▶ [Extracted data entries]:
*** Block opens ***

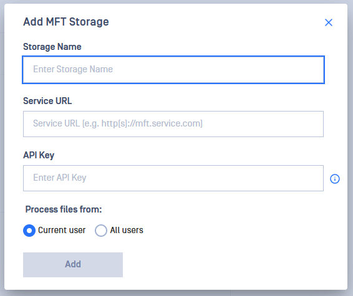Click the Service URL field label
Screen dimensions: 353x296
pyautogui.click(x=47, y=101)
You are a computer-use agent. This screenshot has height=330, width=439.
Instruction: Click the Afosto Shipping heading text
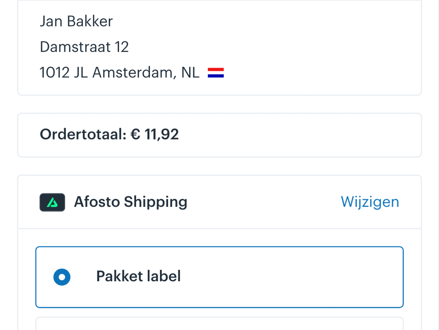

*** Block closes ***

▶ [About this exercise]: Excluding the pictures, retype the line containing "You are a computer-use" and all lines after it down to the end of the data above.

▶ [Expected answer]:
You are a computer-use agent. This screenshot has height=330, width=439.
Instruction: Click the Afosto Shipping heading text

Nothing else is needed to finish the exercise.